A unitrust may be a hedge against inflation. If you foresee economic growth resulting in appreciation of the trust’s assets, a unitrust is the best option. The valuation can rise or fall, but over time a well-managed unitrust may offer better protection of purchasing power than fixed dollar payments. A further advantage is that if you want to enlarge the trust later, you can make additional contributions without the cost of creating and administering more than one trust.

There is also a variation on the standard unitrust that pays the lesser of the trust’s earned income at the stated percentage payout each year. We can explain this option – if you are interested, feel free to contact us.

Significant Tax Benefits

Now consider the major and wide-ranging tax savings realized by the creation of a CRT.
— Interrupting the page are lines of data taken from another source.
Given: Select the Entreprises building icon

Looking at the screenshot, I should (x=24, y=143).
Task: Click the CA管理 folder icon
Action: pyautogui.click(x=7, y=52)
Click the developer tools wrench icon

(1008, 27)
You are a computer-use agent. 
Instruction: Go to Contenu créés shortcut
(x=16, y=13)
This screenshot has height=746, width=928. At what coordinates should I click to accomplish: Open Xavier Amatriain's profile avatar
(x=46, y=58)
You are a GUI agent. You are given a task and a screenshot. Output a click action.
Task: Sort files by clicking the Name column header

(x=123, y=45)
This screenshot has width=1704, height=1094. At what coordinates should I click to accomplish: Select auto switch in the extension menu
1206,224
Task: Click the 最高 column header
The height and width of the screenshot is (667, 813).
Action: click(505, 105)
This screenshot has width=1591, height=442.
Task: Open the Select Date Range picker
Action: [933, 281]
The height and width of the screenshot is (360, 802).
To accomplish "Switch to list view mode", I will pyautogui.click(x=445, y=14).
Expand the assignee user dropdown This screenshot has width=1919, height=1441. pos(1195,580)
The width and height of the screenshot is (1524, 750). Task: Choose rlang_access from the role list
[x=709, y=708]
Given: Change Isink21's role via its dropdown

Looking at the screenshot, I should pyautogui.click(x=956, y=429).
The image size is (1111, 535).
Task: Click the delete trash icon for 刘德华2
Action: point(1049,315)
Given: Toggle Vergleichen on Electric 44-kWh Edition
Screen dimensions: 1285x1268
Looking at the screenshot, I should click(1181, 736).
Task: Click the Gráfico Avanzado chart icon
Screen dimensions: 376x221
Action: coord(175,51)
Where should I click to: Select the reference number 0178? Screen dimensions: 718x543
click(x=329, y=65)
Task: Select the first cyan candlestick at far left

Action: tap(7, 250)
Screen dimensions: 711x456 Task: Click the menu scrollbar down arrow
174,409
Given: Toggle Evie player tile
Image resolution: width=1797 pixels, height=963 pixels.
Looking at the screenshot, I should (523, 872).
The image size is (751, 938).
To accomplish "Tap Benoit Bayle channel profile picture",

First, when the trust is funded, you immediately obtain the benefit of a sizable income tax charitable deduction. This is equal to the present value of the remainder interest ultimately payable to Bluefield University and is based on Internal Revenue Service life expectancy tables and current interest rates. The older the beneficiary, and the lower the income payout (minimum of 5% is required), the greater the charitable deduction.

Highly-appreciated assets that generate low current income are an ideal funding medium. While you may be reluctant to sell such assets directly because of the tax you would pay on the gain, you can transfer them to the trust without incurring the capital gains tax. The trust can sell the assets without incurring any tax and then reinvest the proceeds in order to secure a higher current income yield (provided that there is absolutely no prearrangement of any such sale).

Perhaps over the years, your personal investments have grown handsomely, but you realize that the yield is inadequate. Unfortunately, if you sell and reinvest in higher-yielding securities, you would lose part of any such gains to taxes.

The alternative? Transfer the appreciated securities to a CRT. In return for the gift, you might receive income two-to-four times greater than the current dividend from the typical growth stock.

Example:  Mary, age 73, owns several stocks with a market value of $200,000, but they pay dividends of only $4,000 a year, or 2 percent of market value. She decides to transfer these securities to a charitable remainder annuity trust that will pay her $10,000 a year, increasing her gross income by $6,000. Moreover, Mary will receive an income tax deduction equal to about one-half of her $200,000 contribution to the trust.

If Mary had sold the stocks instead, she would pay a large tax on her capital gain. Their cost basis is $40,000, compared to the current market value of $200,000, resulting in a gain of $160,000. At a federal capital gains tax rate of 15 percent, the federal tax would be $24,000, and there could also be state taxes. This would leave her with, at most, $176,000 to reinvest, so she would have to find stocks that pay dividends of at least 5.69 percent to receive the same $10,000 her trust can pay her.

In addition to immediate tax savings, there are other reasons Mary felt the creation of a trust made sense. First, she was relieved of asset management worries. Mary no longer had the day-to-day concerns of investing for needed income. Also, she freed herself of similar concerns in the future, when ill health or other factors may complicate estate management. Second, there were significant estate tax advantages. The charitable gift made through her CRT will not be taxed in Mary’s estate at death.